Prologue
人生というものは何があるのか分からないものだ。
誰かを助けた見返りに何かを貰うこともあれば、逆恨みを買ってしまうかもしれない。
極悪非道な人物がのうのうと生きている事もあれば、当然の如く無残な末路を迎える者もいる。
至極真っ当に生きていた善人が幸福な人生を送っている事もあれば、それが報われずに無残な結末を迎える事もあるだろう。
善行を積んでも必ず幸福になるとは限らず、悪行を重ねてもその罰が下されるとは限らない。
その差が何によって齎されるかは分からない。だが、人類は平等でなく、同じ家に生まれ育った双子でさえも同じ人生は送らない。
その違いは一体どこで付くのか。
親? 兄弟? 姉妹? 祖父母? 友達? 先生? 近所の人? 能力? 環境? 時代? 国? 市町村?
何がそれを定めるのか。何がそれを左右するのか。何がそれを決定するのか。誰もそれは知らないし、きっと知りたくもないだろう。
自分の人生が一から十まで定められているというわけでないのなら、もしかしたらその一生には幾つもの可能性があるのかもしれない。

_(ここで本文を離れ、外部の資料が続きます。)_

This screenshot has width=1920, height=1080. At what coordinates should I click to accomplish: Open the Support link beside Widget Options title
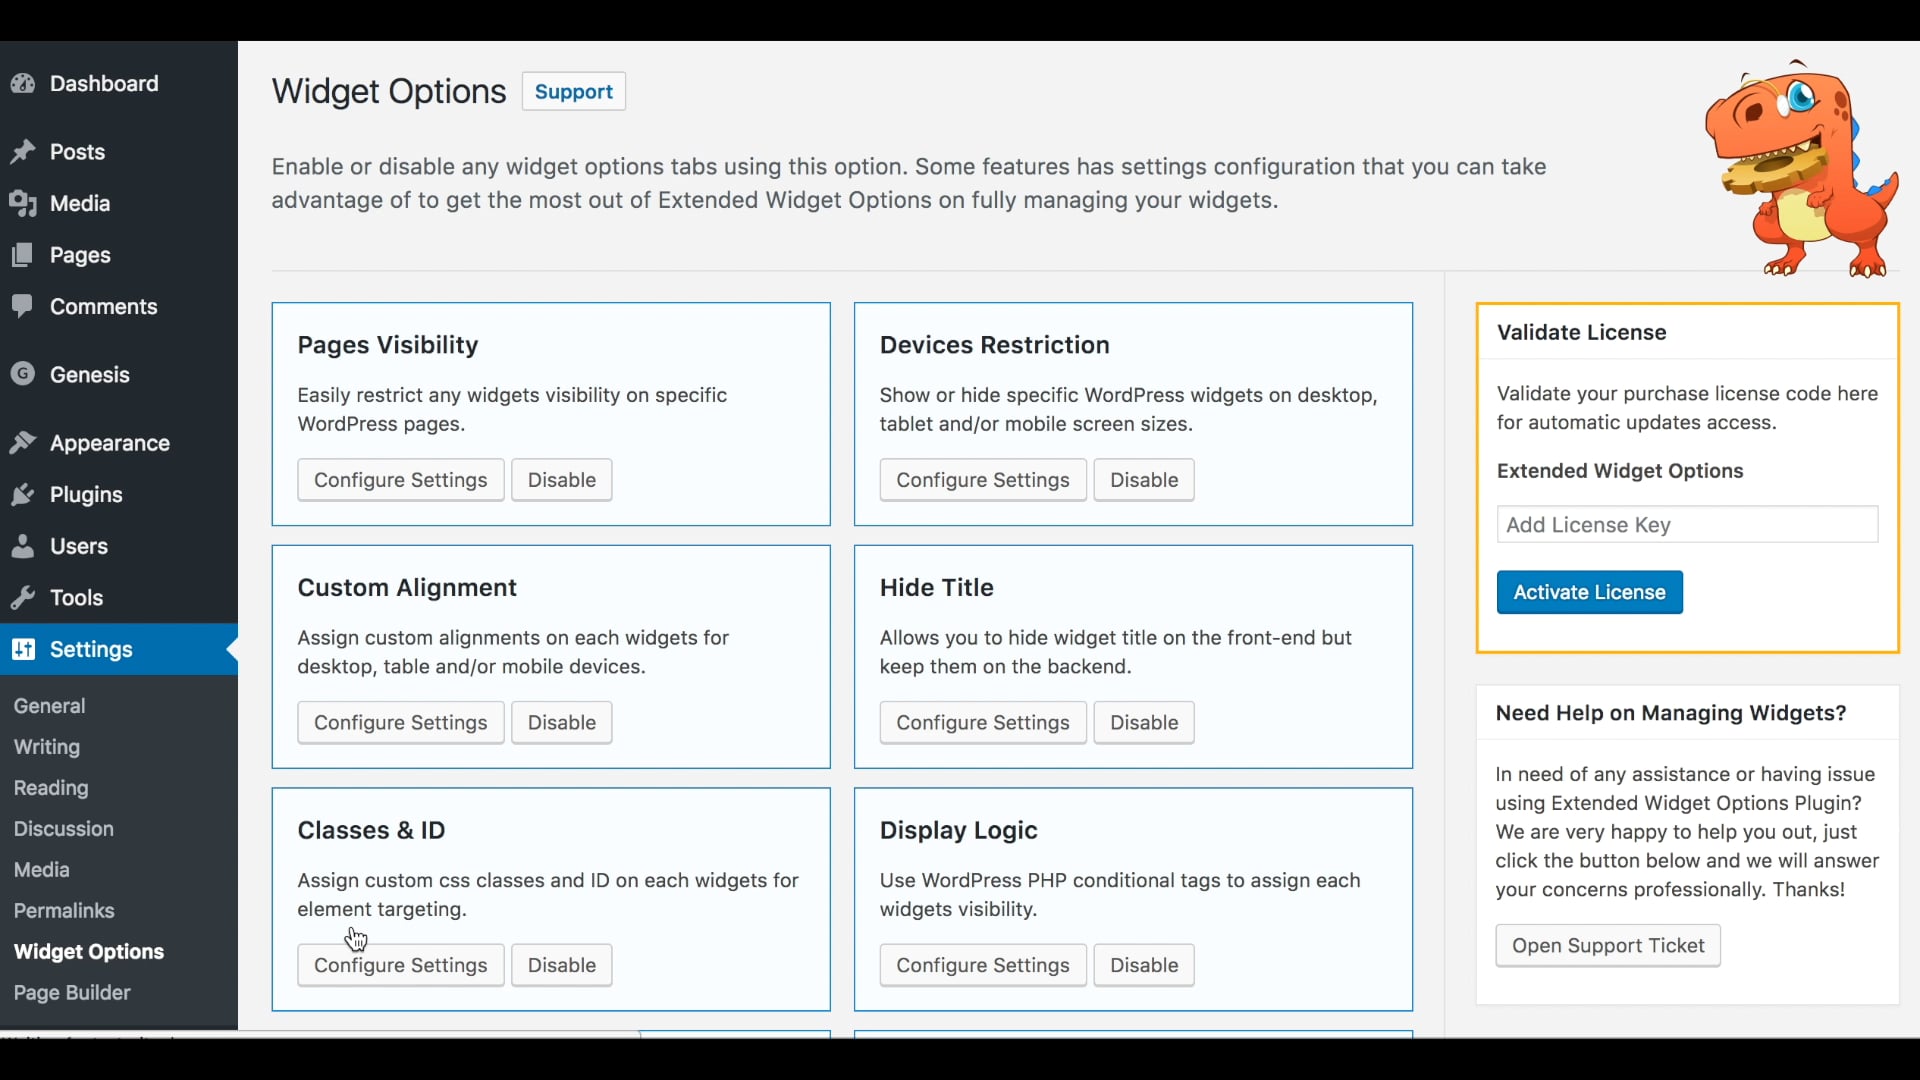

もしそうであるならば、本来そうなるはずだった彼が、別の人生を歩むという事もあるのかもしれない――
彼はどこにでもいる普通の少年だった。普通に生きて、普通に暮らして、普通に死ぬ。
過度な幸福も不幸もなく、その一生を終えるはずだった彼は、その身に宿した存在によってその人生を大きく変えた。

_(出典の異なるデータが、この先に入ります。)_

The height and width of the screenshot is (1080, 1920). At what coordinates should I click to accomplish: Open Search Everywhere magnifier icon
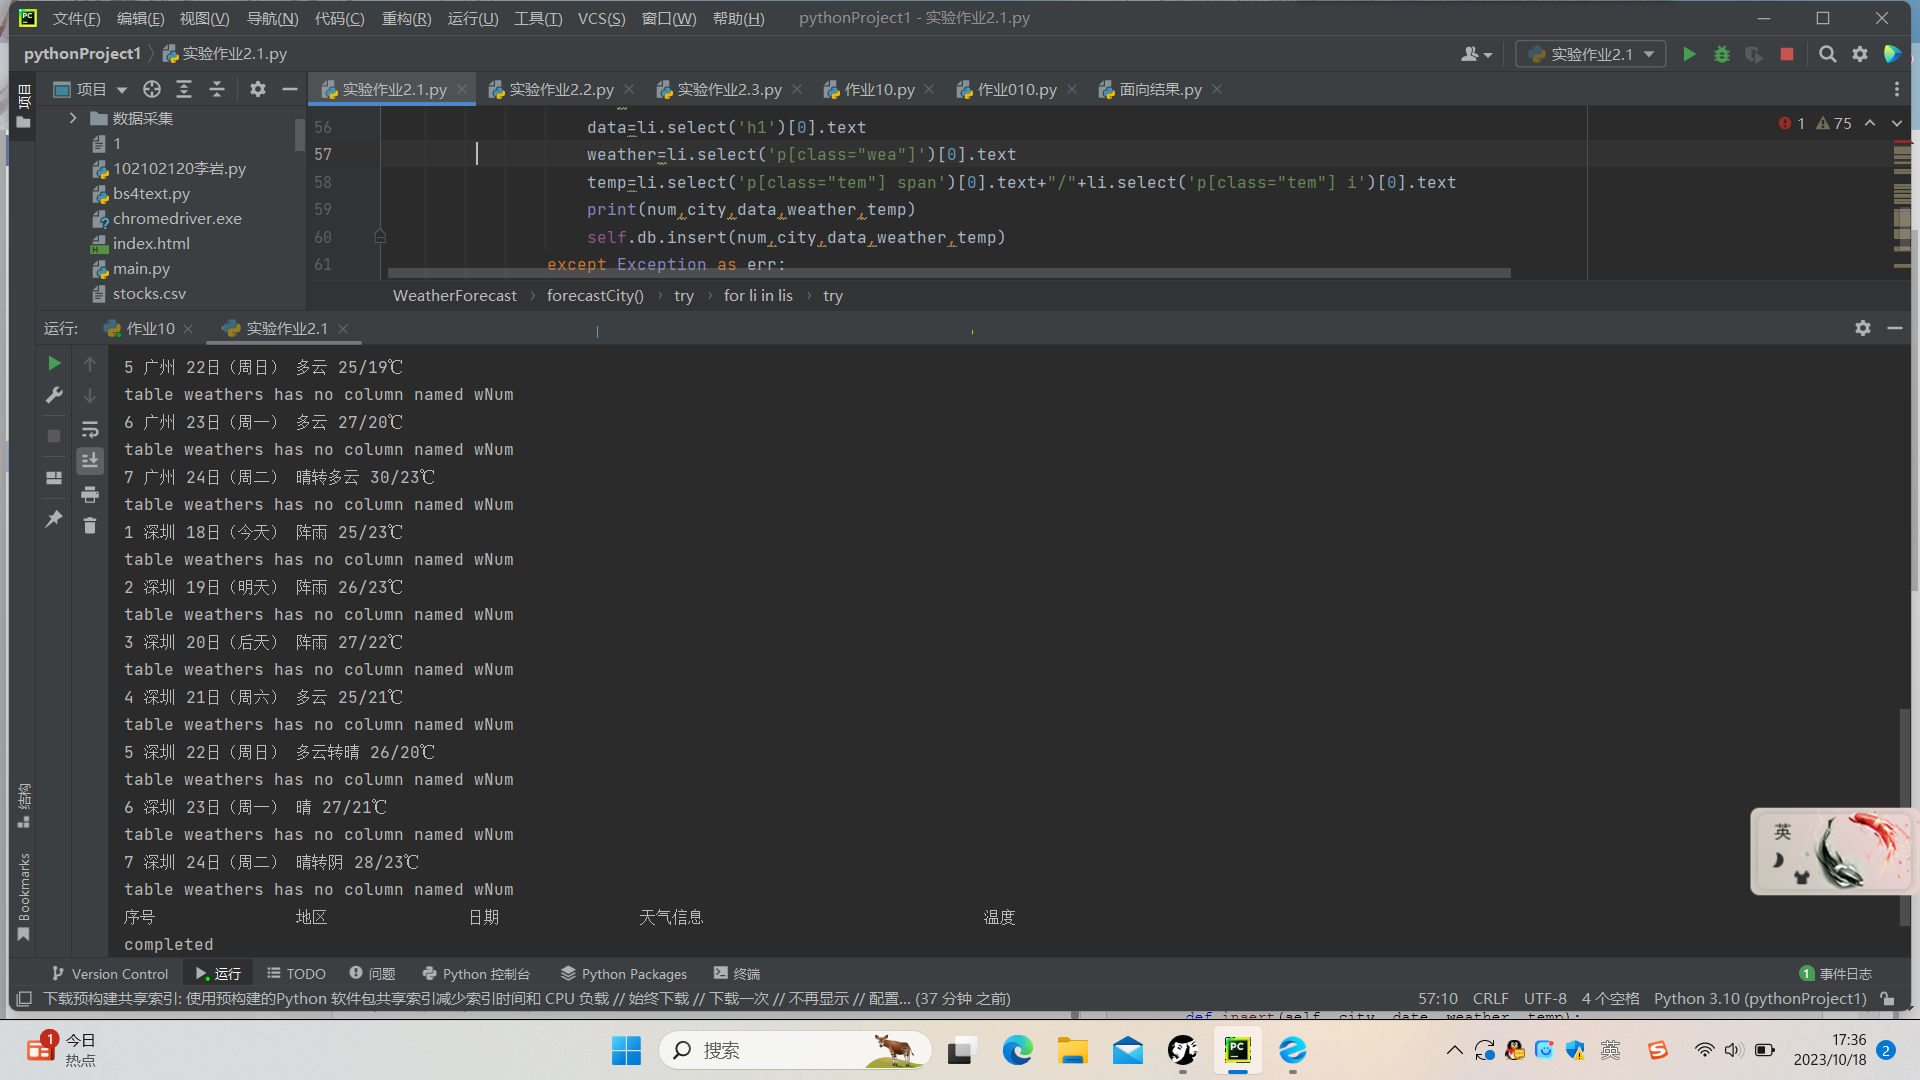coord(1827,54)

ただの少年は一度死に、種族を変えて蘇った。 そして少年は蘇らせて貰った主の為に強くなった。
堕天使を倒し、
七難八苦を乗り越えて、少年はとある世界の
如何なる困難にも屈せず、如何なる相手にも引かず、如何なる状況も打破し、二度目の死すら乗り越えた。

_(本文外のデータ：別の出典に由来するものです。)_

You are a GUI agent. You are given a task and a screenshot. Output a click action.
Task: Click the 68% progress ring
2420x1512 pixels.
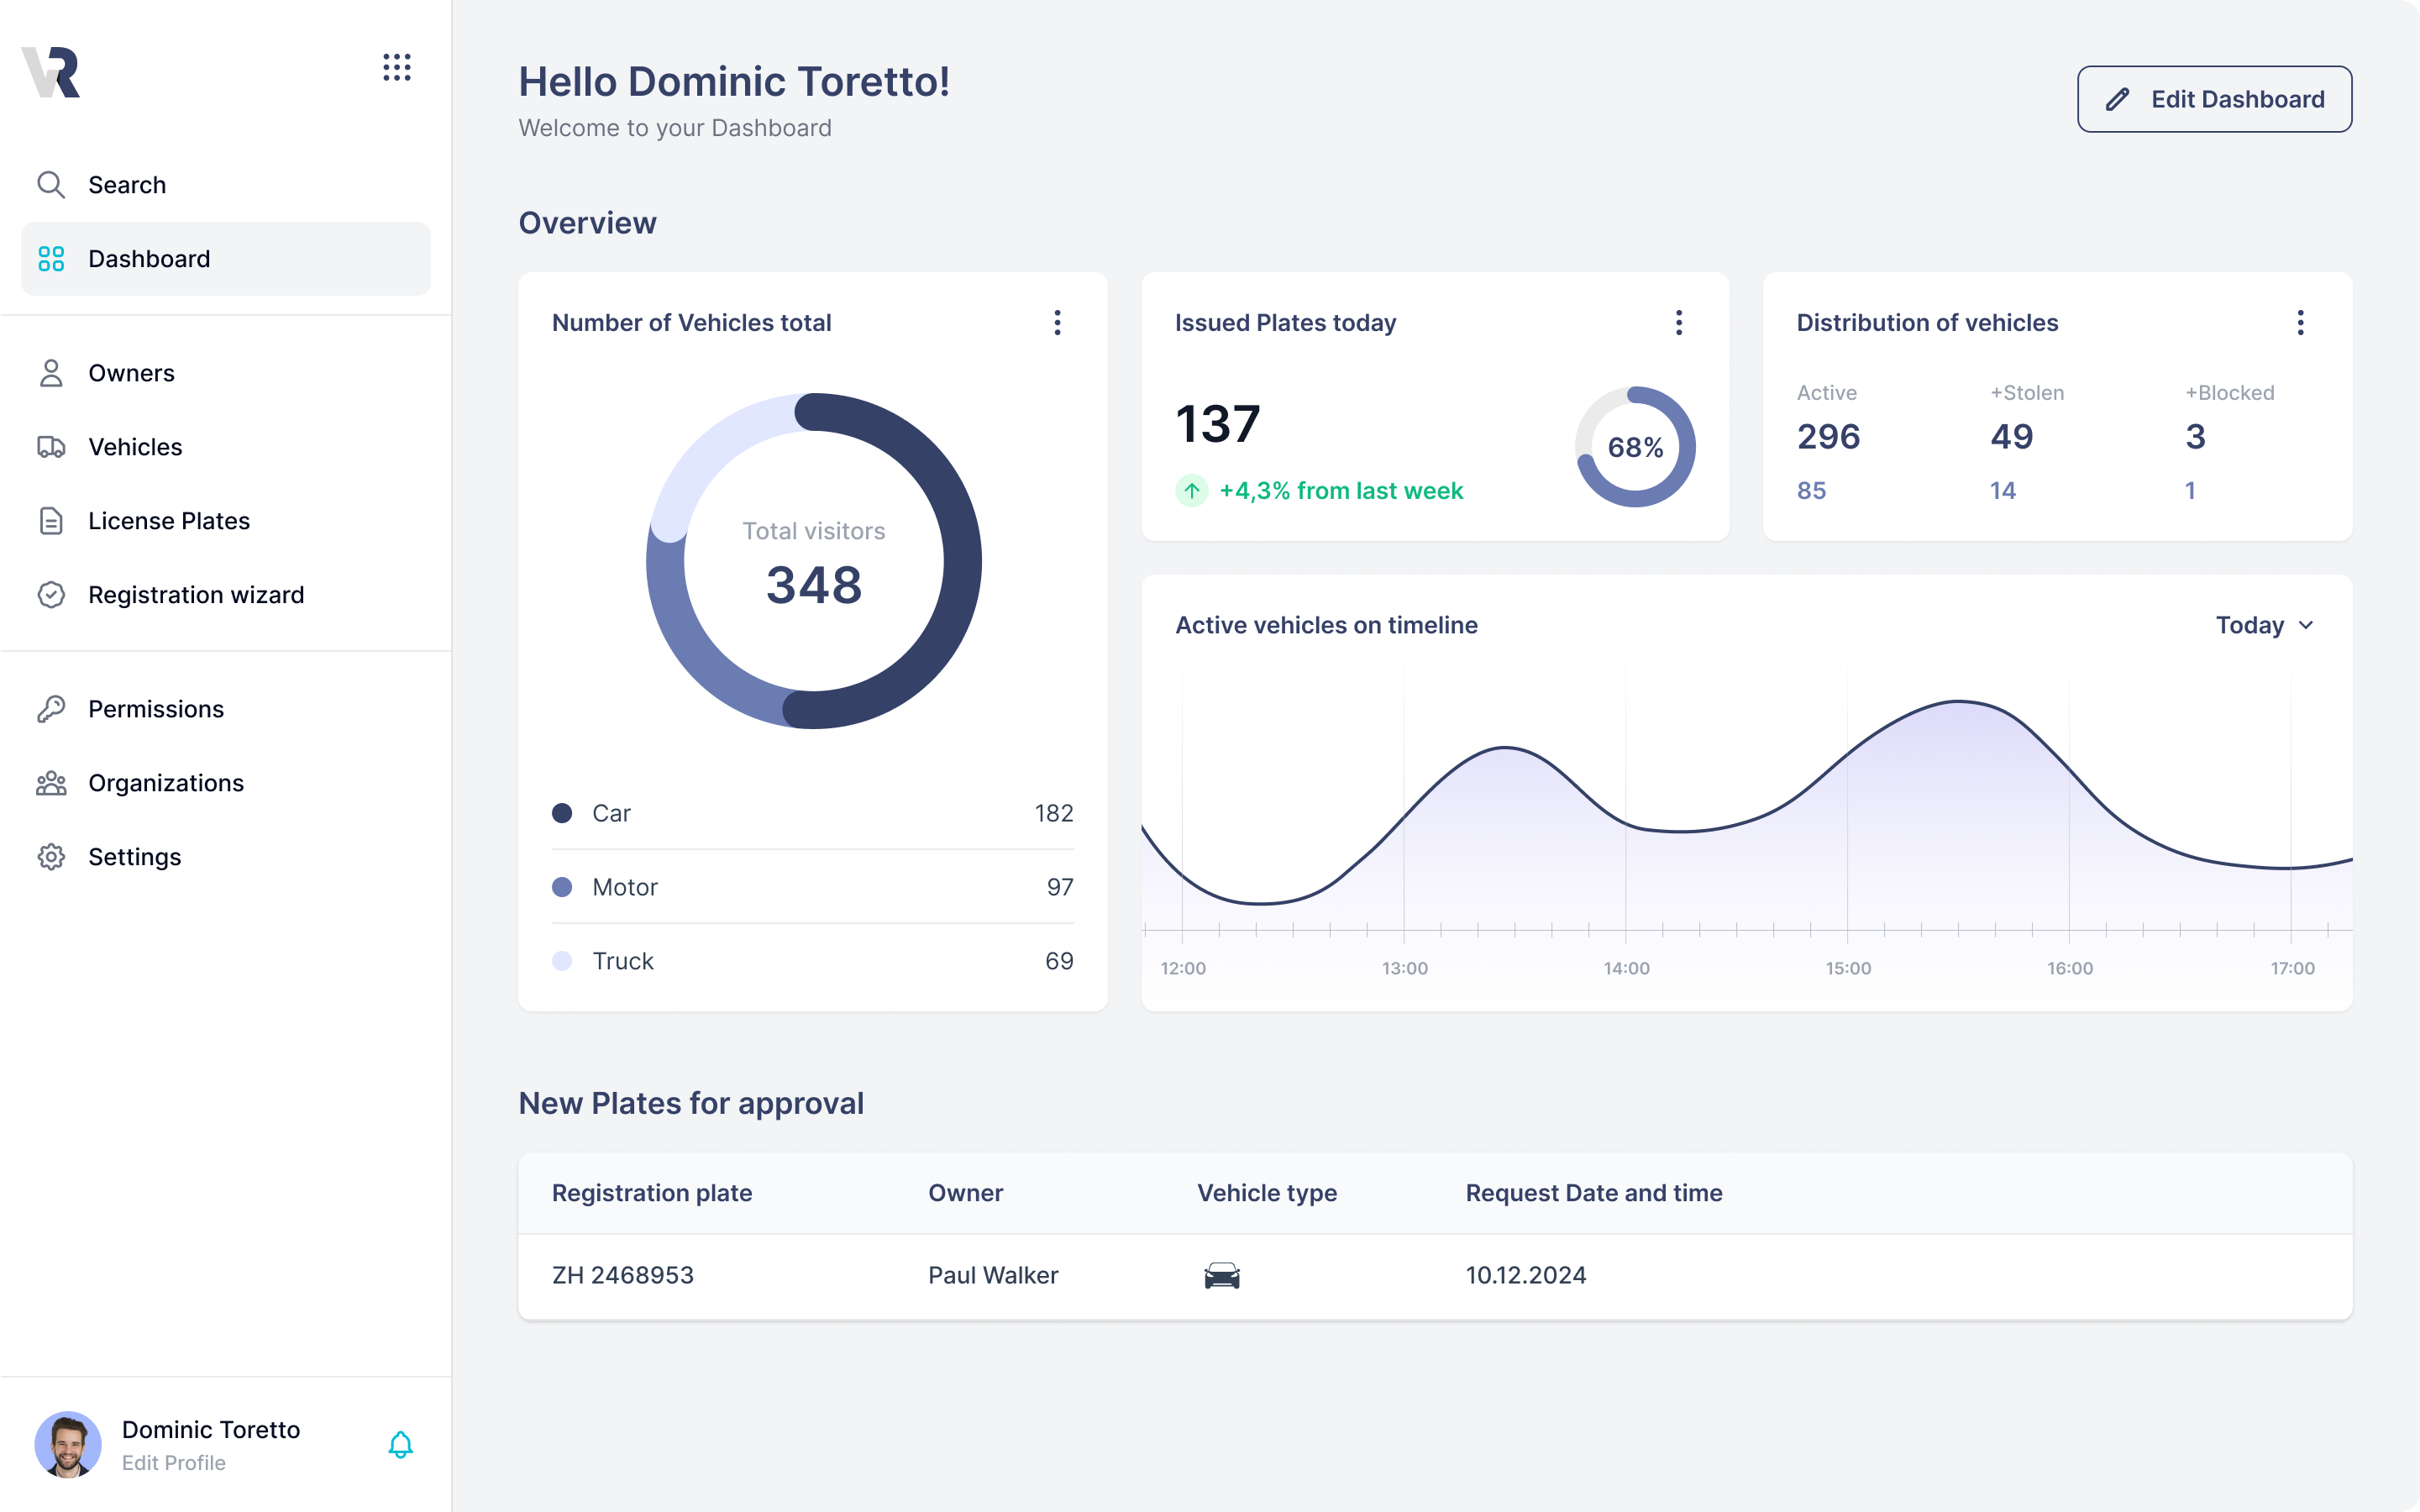(1635, 447)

彼は子供に好かれ、王に期待され、仲間に愛され、少女たちに好かれた。
だが、もしかすると、無数の可能性があるこの世界には、そうはならない可能性もあったのかもしれない。
道半ばで打倒されたかもしれない。争いの渦中におらず、ただ数多くある存在の一つのままだったかもしれない。 死なず、蘇らなかったかもしれない。
もしかすると、普通で無くなった事を認めなかったのかもしれない。
今から綴られるのはそんな可能性の一つ。誰の為ではなく、自分の為に生きた、彼の一つの可能性だ。
誰だって、本来ではない在り方を求める事はできるのだ。